Could the Irish Government borrow L50,000,000, and at what rate? To borrow at a higher rate than the present return on Irish railway capital, namely, 3.77 per cent., would be to incur a loss on working the railways, from the outset, which Irish ratepayers or taxpayers would have to make up. The net receipts, at the time of the Commission’s Report, were, in round figures, L1,600,000, and thus to borrow L50,000,000, even at 4 per cent., would mean an annual loss of L300,000 a year, even if there were no sinking fund. A 10_s._ per cent sinking fund would increase the total annual loss to L550,000.

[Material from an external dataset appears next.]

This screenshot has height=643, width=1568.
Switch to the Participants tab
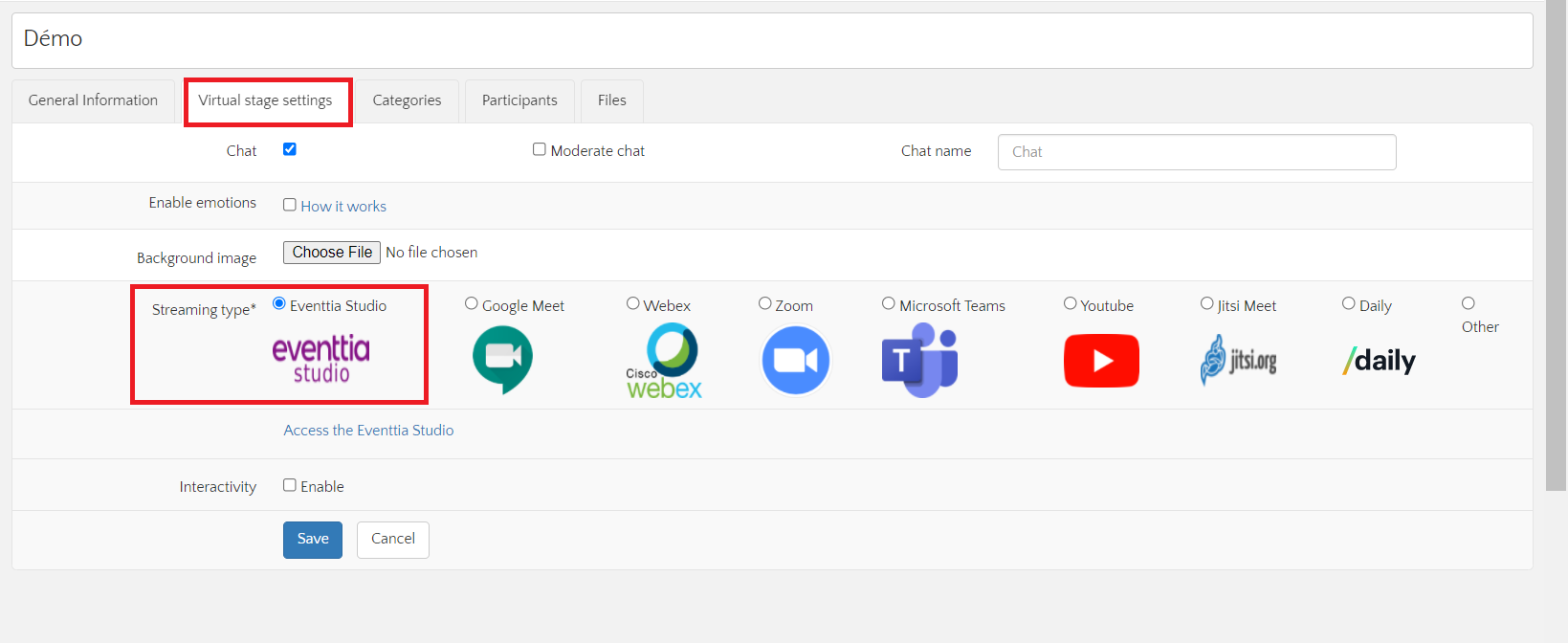[x=519, y=100]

But, could an Irish Government Guaranteed Railway Stock be issued at 4 per cent.? Would Ireland’s credit stand better than that of Hungary, whose 4 per cent. gold rentes stand at 92, or of the Argentine, which has to borrow at nearly 5 per cent.? There are grave doubts whether the large sum required would be subscribed at all, at even 4 1/4 per cent, or 4 1/2 per cent. basis. It is not likely that English investors would take up such a loan, seeing that they have consistently fought shy of Irish investments, and they are not likely to change their views upon the break up of the Union.

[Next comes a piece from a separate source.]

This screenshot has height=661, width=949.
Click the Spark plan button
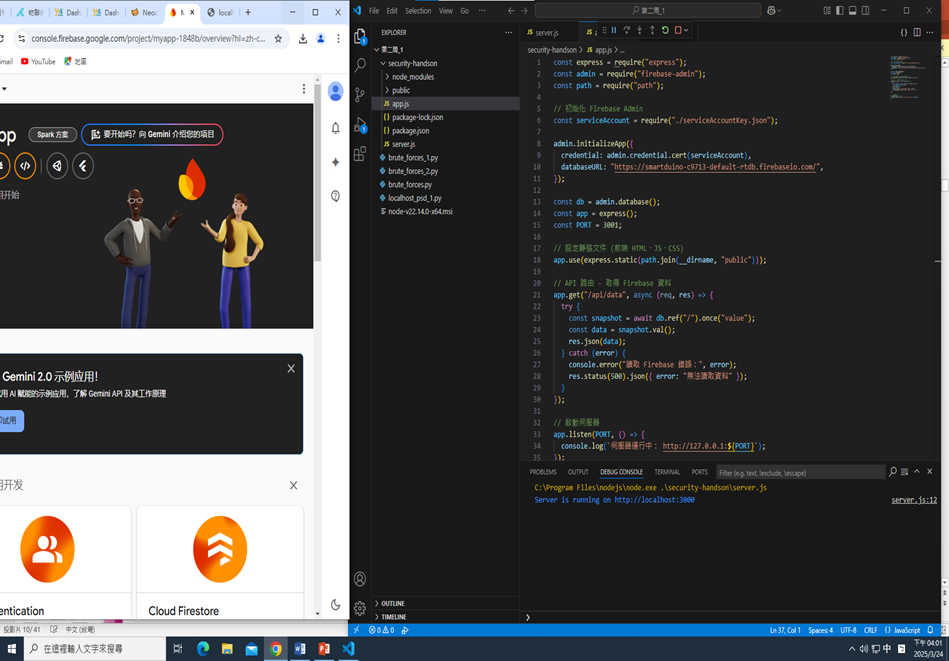pos(53,134)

It may be said that the sum required could be raised in Ireland—that patriotic feeling would stimulate the operation, and the large sum of money (over L50,000,000), lying on deposit at the Irish banks may be referred to as available. Patriotism that has not financed the Irish Parliamentary Party will not be likely to finance a gigantic railway loan. Nor is the large sum appearing as banking deposits really free money available for investment. With increase of deposits, the items of loans and advances in banking accounts have also correspondingly increased, and they largely balance each other. Not only is the money deposited by one customer lent to another, and therefore already utilized, but, to a large extent well known to bankers, the deposits, i.e. the credits to particular accounts, represent money lent to the persons having these accounts, and are not, in fact, their own free balances. So also credits in the accounts of one bank, figure as debits on the balance sheet of another bank. There probably has been in recent years considerable saving in Ireland, but it is also certain that those savings have largely gone, and will continue rightly to go in improvements of farms, which the Land Acts and Land Purchase Acts have made worth improving for their possessors. Those who have not saved enough borrow, and the bank advances represent largely the capital required by farmers and traders. The deposits, therefore, are being well used, and are not dead money. Divert them to any large extent to another purpose, and there will probably be a contraction of banking credit, which Irish farming and industry will be the first to feel.